PROMPT -> The answer must be an exact transcription of all the records below.

(Collected data)
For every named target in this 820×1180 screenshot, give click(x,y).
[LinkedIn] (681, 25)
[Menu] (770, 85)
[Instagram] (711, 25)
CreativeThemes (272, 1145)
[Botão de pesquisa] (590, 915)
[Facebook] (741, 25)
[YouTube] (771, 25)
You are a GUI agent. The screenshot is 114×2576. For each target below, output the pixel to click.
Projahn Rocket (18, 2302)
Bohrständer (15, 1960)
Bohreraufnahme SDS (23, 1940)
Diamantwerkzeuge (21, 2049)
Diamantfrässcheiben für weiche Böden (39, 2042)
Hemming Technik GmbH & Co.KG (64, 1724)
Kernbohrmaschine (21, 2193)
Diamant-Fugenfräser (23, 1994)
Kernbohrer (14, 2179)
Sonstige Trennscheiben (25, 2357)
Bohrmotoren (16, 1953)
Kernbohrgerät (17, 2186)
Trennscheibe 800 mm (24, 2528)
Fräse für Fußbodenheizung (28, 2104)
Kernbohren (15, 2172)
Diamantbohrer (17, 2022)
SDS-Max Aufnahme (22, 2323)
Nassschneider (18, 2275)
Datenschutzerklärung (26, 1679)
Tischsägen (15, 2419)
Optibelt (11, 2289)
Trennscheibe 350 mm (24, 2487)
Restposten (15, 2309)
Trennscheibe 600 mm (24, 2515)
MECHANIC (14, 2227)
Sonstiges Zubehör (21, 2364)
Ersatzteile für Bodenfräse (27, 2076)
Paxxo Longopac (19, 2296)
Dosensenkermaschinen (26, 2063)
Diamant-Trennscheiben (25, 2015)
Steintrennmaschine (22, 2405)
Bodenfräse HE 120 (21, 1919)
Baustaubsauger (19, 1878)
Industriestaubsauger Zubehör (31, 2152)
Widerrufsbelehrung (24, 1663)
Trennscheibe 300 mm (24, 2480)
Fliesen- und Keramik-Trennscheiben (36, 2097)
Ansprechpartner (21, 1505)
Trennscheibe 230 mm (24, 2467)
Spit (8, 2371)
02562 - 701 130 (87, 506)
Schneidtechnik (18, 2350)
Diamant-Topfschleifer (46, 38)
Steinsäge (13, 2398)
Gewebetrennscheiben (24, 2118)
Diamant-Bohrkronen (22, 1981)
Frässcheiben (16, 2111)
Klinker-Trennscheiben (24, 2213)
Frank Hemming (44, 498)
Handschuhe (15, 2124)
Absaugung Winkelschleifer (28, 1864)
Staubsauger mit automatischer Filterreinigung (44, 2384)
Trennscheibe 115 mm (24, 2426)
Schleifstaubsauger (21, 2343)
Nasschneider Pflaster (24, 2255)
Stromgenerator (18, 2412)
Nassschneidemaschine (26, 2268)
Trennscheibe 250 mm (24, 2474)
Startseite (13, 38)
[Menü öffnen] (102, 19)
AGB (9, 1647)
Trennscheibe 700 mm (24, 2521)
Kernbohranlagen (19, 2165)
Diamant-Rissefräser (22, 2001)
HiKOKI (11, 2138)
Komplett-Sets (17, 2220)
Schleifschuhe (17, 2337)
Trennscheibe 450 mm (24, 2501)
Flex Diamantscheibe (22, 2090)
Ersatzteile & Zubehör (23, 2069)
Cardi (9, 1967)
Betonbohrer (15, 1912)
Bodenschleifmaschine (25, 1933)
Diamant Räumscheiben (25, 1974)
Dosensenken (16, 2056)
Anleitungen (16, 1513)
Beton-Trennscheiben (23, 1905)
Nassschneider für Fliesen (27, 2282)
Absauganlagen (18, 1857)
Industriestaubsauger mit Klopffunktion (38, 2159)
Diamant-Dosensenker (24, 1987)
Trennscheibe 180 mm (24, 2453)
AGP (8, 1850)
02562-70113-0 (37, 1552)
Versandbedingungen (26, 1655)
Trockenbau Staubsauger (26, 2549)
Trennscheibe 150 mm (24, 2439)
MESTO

SOLUTION TO THIS TASK ->
For every named target in this 820×1180 screenshot, give click(x,y).
[LinkedIn] (681, 25)
[Menu] (770, 85)
[Instagram] (711, 25)
CreativeThemes (272, 1145)
[Botão de pesquisa] (590, 915)
[Facebook] (741, 25)
[YouTube] (771, 25)
You are a GUI agent. The screenshot is 114×2576. For each target below, output the pixel to click.
Projahn Rocket (18, 2302)
Bohrständer (15, 1960)
Bohreraufnahme SDS (23, 1940)
Diamantwerkzeuge (21, 2049)
Diamantfrässcheiben für weiche Böden (39, 2042)
Hemming Technik GmbH & Co.KG (64, 1724)
Kernbohrmaschine (21, 2193)
Diamant-Fugenfräser (23, 1994)
Kernbohrer (14, 2179)
Sonstige Trennscheiben (25, 2357)
Bohrmotoren (16, 1953)
Kernbohrgerät (17, 2186)
Trennscheibe 800 mm (24, 2528)
Fräse für Fußbodenheizung (28, 2104)
Kernbohren (15, 2172)
Diamantbohrer (17, 2022)
SDS-Max Aufnahme (22, 2323)
Nassschneider (18, 2275)
Datenschutzerklärung (26, 1679)
Tischsägen (15, 2419)
Optibelt (11, 2289)
Trennscheibe 350 mm (24, 2487)
Restposten (15, 2309)
Trennscheibe 600 mm (24, 2515)
MECHANIC (14, 2227)
Sonstiges Zubehör (21, 2364)
Ersatzteile für Bodenfräse (27, 2076)
Paxxo Longopac (19, 2296)
Dosensenkermaschinen (26, 2063)
Diamant-Trennscheiben (25, 2015)
Steintrennmaschine (22, 2405)
Bodenfräse HE 120 (21, 1919)
Baustaubsauger (19, 1878)
Industriestaubsauger Zubehör (31, 2152)
Widerrufsbelehrung (24, 1663)
Trennscheibe 300 mm (24, 2480)
Fliesen- und Keramik-Trennscheiben (36, 2097)
Ansprechpartner (21, 1505)
Trennscheibe 230 mm (24, 2467)
Spit (8, 2371)
02562 - 701 130 (87, 506)
Schneidtechnik (18, 2350)
Diamant-Topfschleifer (46, 38)
Steinsäge (13, 2398)
Gewebetrennscheiben (24, 2118)
Diamant-Bohrkronen (22, 1981)
Frässcheiben (16, 2111)
Klinker-Trennscheiben (24, 2213)
Frank Hemming (44, 498)
Handschuhe (15, 2124)
Absaugung Winkelschleifer (28, 1864)
Staubsauger mit automatischer Filterreinigung (44, 2384)
Trennscheibe 115 mm (24, 2426)
Schleifstaubsauger (21, 2343)
Nasschneider Pflaster (24, 2255)
Stromgenerator (18, 2412)
Nassschneidemaschine (26, 2268)
Trennscheibe 250 mm (24, 2474)
Startseite (13, 38)
[Menü öffnen] (102, 19)
AGB (9, 1647)
Trennscheibe 700 mm (24, 2521)
Kernbohranlagen (19, 2165)
Diamant-Rissefräser (22, 2001)
HiKOKI (11, 2138)
Komplett-Sets (17, 2220)
Schleifschuhe (17, 2337)
Trennscheibe 450 mm (24, 2501)
Flex Diamantscheibe (22, 2090)
Ersatzteile & Zubehör (23, 2069)
Cardi (9, 1967)
Betonbohrer (15, 1912)
Bodenschleifmaschine (25, 1933)
Diamant Räumscheiben (25, 1974)
Dosensenken (16, 2056)
Anleitungen (16, 1513)
Beton-Trennscheiben (23, 1905)
Nassschneider für Fliesen (27, 2282)
Absauganlagen (18, 1857)
Industriestaubsauger mit Klopffunktion (38, 2159)
Diamant-Dosensenker (24, 1987)
Trennscheibe 180 mm (24, 2453)
AGP (8, 1850)
02562-70113-0 (37, 1552)
Versandbedingungen (26, 1655)
Trockenbau Staubsauger (26, 2549)
Trennscheibe 150 mm (24, 2439)
MESTO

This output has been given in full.